2. Employee Awareness and Training: The Human Element
One of the most vulnerable points in any cybersecurity strategy is the human element. Employees are often the weakest link in the chain, falling victim to phishing scams, social engineering tactics, or careless handling of sensitive data.
Employee training and awareness are fundamental to preventing breaches. Regular training sessions should be conducted to educate staff about:
• Recognizing phishing emails
• Best practices for password management
• How to identify and avoid social engineering tactics
• Data protection protocols and compliance regulations (like GDPR)
3. A Multi-Layered Defense Strategy: Defense in Depth
A successful cybersecurity strategy requires multiple layers of defense. This defense-in-depth approach ensures that even if one layer is breached, others will still protect critical assets. Implementing several layers of security reduces the risk of a successful attack.
Core Layers Include:
• Firewalls and Network Security: These are the first line of defense against external threats. Modern firewalls should be capable of inspecting traffic for malicious activity and blocking threats in real-time.
• Endpoint Protection: All devices connected to your network, such as laptops, smartphones, and servers, need to be protected with antivirus software, endpoint detection, and response (EDR) systems.
• Encryption: Encrypting sensitive data, both at rest and in transit, is crucial for ensuring that even if data is intercepted, it cannot be accessed or tampered with.
• Access Controls: Implementing zero-trust architecture, where every user and device is continuously validated, ensures that only authorized individuals can access critical systems.

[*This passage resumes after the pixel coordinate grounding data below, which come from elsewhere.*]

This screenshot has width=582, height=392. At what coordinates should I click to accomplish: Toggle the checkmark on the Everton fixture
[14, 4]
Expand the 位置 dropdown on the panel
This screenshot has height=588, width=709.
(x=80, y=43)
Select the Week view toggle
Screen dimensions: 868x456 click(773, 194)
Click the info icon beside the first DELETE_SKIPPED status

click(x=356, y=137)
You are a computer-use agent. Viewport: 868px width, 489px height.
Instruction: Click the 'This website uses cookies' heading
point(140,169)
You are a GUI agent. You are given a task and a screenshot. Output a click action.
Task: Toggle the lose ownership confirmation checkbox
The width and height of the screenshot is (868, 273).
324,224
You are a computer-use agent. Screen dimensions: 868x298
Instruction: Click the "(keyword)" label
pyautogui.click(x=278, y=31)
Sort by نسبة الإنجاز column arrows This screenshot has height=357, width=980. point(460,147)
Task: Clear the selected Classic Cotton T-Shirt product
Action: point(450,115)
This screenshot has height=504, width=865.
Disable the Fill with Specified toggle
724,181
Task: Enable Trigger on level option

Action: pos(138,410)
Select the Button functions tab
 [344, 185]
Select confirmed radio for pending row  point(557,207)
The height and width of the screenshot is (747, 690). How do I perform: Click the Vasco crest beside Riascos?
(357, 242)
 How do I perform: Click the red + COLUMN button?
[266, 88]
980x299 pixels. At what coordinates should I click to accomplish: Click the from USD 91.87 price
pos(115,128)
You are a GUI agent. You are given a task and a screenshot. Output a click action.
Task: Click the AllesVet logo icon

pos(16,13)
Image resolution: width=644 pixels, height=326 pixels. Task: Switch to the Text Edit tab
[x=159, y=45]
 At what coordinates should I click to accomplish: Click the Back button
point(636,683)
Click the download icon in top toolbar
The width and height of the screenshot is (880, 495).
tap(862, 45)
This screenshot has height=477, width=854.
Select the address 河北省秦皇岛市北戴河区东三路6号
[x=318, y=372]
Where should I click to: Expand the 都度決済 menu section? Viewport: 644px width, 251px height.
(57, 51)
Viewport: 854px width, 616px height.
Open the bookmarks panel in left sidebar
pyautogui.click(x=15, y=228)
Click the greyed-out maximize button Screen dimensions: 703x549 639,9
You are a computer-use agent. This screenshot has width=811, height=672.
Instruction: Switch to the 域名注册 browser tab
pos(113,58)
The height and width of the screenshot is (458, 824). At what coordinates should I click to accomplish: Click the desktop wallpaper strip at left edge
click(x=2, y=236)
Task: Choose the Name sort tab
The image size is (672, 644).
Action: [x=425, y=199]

4. Incident Detection and Response: Plan for the Worst
No matter how strong your defenses are, there’s always a possibility that a breach could occur. Incident detection is crucial to minimize the impact of an attack. The faster you detect a breach, the faster you can respond and mitigate potential damage.
Key Incident Response Actions:
• Real-Time Monitoring: Utilize automated threat detection systems, such as SIEM (Security Information and Event Management) solutions, to continuously monitor your network and endpoints for suspicious activity.
• Behavioral Analytics: These tools help identify unusual patterns of behavior, which can indicate a compromised system or insider threat.
• Incident Response Plan (IRP): Having a clearly defined IRP ensures that everyone in the organization knows what to do in case of a breach. It should include protocols for containment, investigation, communication, and recovery.
5. Regular Vulnerability Assessments and Penetration Testing
Vulnerabilities in your systems can lead to potential entry points for attackers. Regular vulnerability assessments and penetration testing should be part of your ongoing cybersecurity strategy. These tests simulate attacks on your systems to identify weaknesses before cybercriminals can exploit them.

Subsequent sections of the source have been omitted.